The court then proceeded to the examination of witnesses, which being closed;

Mr. ERSKINE (now Lord ERSKINE) delivered the following speech in defence of Mr. PAINE.

"Gentlemen of the Jury,

"The attorney-general in that part of his address to you which arose from the communication of the letter written to him from France, did not appear at all to play the actor; when he exhibited, most undoubtedly, signs of great sensibility and emotion, he spoke, I am persuaded, as his feelings dictated. With respect to his situation in receiving that letter, and feeling it as his duty to present it before you, gentlemen, if his embarrassment were that which he expressed, and that which he felt, what do think mine must be ?-And, gentlemen, as I am persuaded my learned friend, for we have known one another from our childhood, does not consider me as bereft of those feelings which belong to the human mind when it is well cultivated, though I do not possess them, I am persuaded, in the degree he has the means to feel them; yet, I trust my friend is not unsusceptible of such sensations.

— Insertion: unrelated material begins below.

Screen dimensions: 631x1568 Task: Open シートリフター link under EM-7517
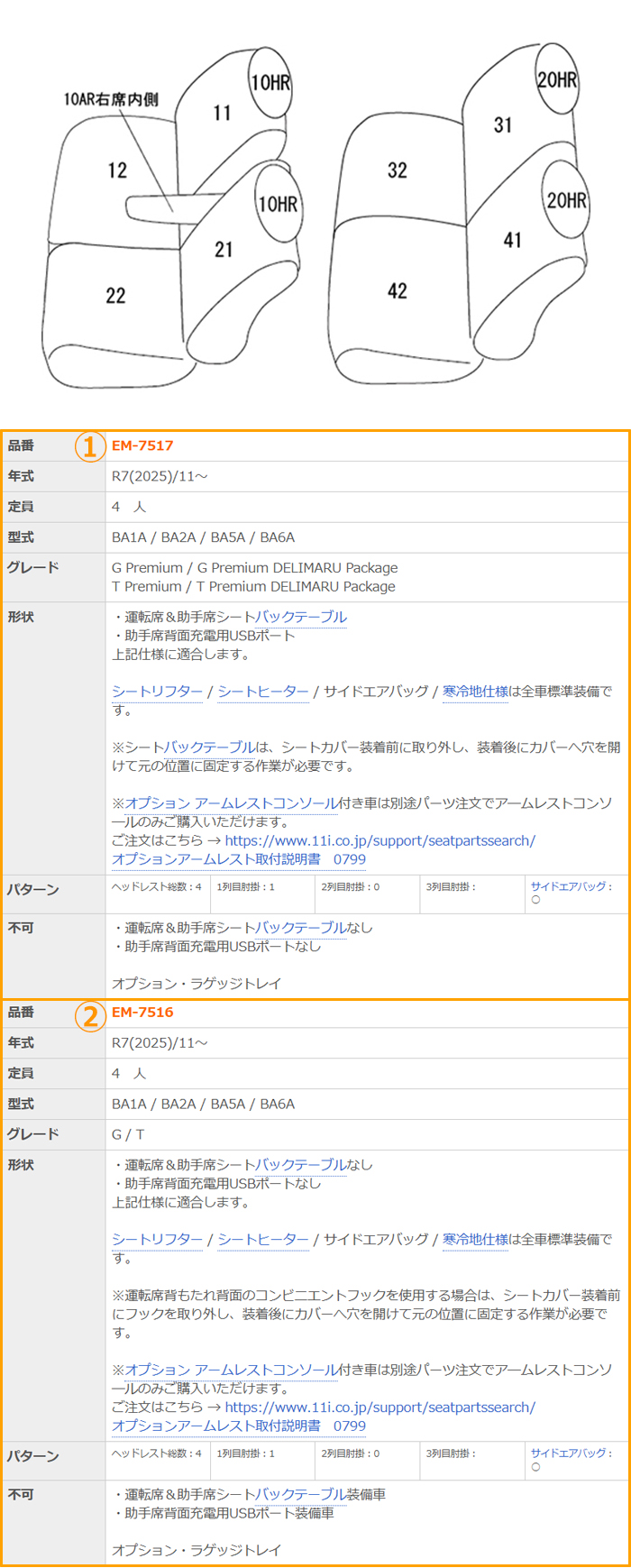157,692
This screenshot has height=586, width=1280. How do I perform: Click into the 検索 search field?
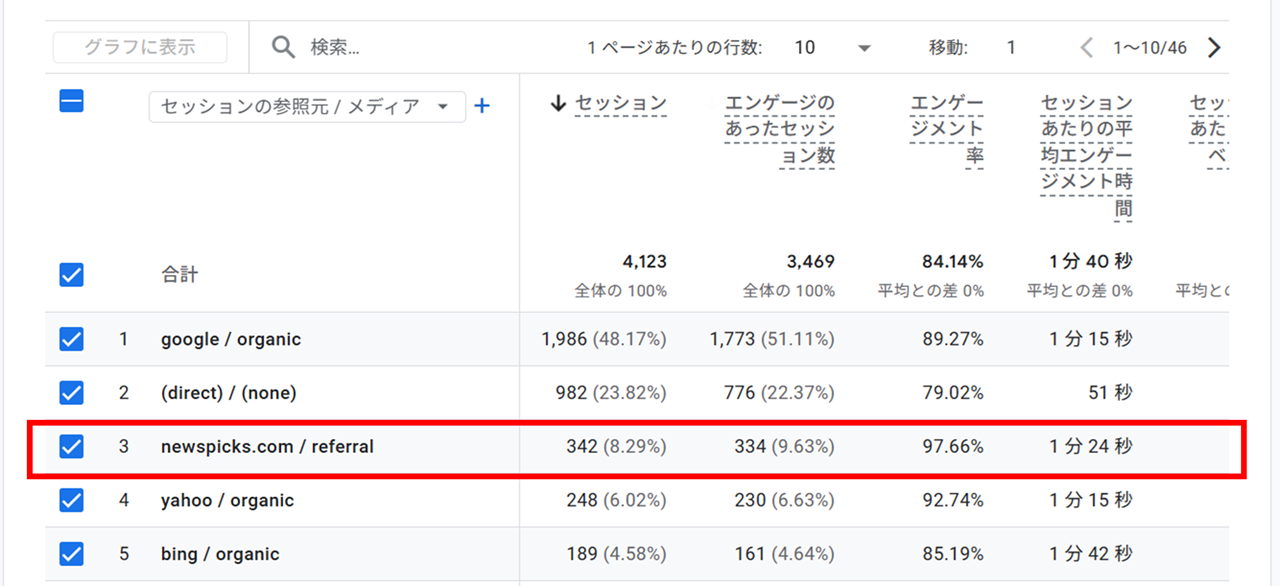tap(420, 47)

He speaks, as he can only speak, as a subject of a sovereign, whose high situation removes him too far from his subjects to have any other affections than those that

grow from his great situation in society. You will re-member, gentlemen, that I stand in the same situation towards another great personage, who is implicated in that which I am ready to admit to you is a gross and scandalous libel, and that that is the most improper part of the letter which has been read, though I stand in a different relation. Besides the duty I owe to that prince to whom I am a servant, I owe to him and feel for him that affection which he demands as a man: but that shall not detach me from the duty which I conceive belongs to my present situation. I stand here, gentlemen, to do that, which if were not done by me, the author of this book, if in your eyes he is criminal for detracting as he has done from the English constitution, he would have ample ground for that detraction, for an impartial trial is one of the fruits we all hope is derived from that constitution under which we live, and from which we derive so many benefits. It would appear, I am persuaded, a blur and a blot upon that constitution, if a man, standing upon his trial, could say he could not be defended.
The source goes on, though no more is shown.